Boarding Schools as Colonizing and Oppressive Spaces: Towards Understanding Student Protest and Violence in Kenyan Secondary Schools

Teresa A. Wasonga , Tompson Makahamadze

Goffman’s theory of total institutions and Fanon’s theory of violence were used to explain student protests and violence in Kenyan seconda.


Goffman’s theory of total institutions and Fanon’s theory of violence were used to explain student protests and violence in Kenyan secondary schools. Youth violence around the world is not a new phenomenon. However, the persistence, frequency, and intensity of violence, and their consequences beg for logical explanations and remedies. This study was part of a three-year project facilitated through the Networked Improvement Community partnership for self-study and intervention. Although a holistic approach to research was applied, data for this study were gathered through narrative inquiry. Participants (teachers, principals, and members of the school community) were identified purposively using the snowball process. Data were analyzed through deductive and inductive reasoning. Findings indicate a preponderance of student protest and violence among students in boarding schools.

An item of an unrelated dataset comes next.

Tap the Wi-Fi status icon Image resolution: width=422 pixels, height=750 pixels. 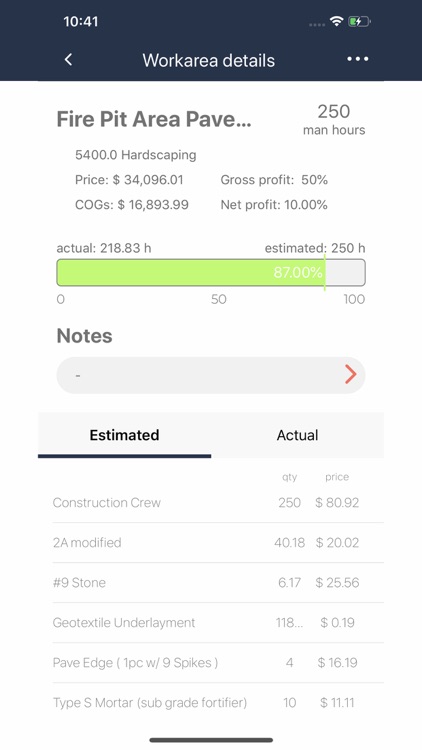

Student violence was a response to the devaluing and oppressive environment in boarding schools which resembled total institutions, and students exercising democratic rights to protest. The paper argues that school authorities could mitigate violent protests by providing formal political means of representation and democratic decision-making; creating new spaces for negotiation and peaceful protest; listening to the voices of students; and engaging in dialogue to create a common vision and mission.

Keywords: Student protest and violence, Networked Improvement Community, secondary schools.